(Pixel coordinate grounding data)
* * * *

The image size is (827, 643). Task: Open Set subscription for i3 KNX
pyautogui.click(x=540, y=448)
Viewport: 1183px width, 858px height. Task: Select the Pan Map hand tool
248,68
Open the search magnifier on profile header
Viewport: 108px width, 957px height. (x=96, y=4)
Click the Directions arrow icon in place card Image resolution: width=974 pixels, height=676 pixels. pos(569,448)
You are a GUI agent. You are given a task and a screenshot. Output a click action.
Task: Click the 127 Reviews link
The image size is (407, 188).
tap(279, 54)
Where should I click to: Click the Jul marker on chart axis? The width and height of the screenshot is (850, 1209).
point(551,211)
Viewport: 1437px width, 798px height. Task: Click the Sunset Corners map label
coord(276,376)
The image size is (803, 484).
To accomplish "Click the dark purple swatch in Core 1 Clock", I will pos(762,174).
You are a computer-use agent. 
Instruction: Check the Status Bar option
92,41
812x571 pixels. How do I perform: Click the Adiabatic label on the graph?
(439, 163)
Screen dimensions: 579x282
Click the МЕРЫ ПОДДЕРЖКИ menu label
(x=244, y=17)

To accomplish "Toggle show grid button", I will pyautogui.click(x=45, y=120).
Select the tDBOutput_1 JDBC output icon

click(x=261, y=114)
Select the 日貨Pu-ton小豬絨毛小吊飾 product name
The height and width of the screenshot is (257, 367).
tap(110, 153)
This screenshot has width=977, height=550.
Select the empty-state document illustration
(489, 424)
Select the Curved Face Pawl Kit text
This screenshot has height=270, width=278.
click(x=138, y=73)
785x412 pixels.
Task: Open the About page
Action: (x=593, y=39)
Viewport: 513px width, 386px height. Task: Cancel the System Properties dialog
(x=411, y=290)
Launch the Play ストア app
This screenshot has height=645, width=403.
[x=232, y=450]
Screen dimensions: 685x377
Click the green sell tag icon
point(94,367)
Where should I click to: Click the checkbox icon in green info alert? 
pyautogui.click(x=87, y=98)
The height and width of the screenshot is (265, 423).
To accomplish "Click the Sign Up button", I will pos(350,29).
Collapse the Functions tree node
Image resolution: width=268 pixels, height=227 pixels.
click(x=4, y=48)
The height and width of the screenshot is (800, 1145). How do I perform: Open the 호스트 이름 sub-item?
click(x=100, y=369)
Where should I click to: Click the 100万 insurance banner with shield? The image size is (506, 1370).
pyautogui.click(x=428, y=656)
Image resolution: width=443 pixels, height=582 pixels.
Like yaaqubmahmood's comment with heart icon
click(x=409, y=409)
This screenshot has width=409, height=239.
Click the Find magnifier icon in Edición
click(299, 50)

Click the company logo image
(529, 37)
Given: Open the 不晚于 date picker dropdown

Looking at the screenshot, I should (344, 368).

* * * *

## Exercise prompt
Among the lines above, find those with the word "dimensions". Copy them.

## Written response
Screen dimensions: 579x282
Screen dimensions: 685x377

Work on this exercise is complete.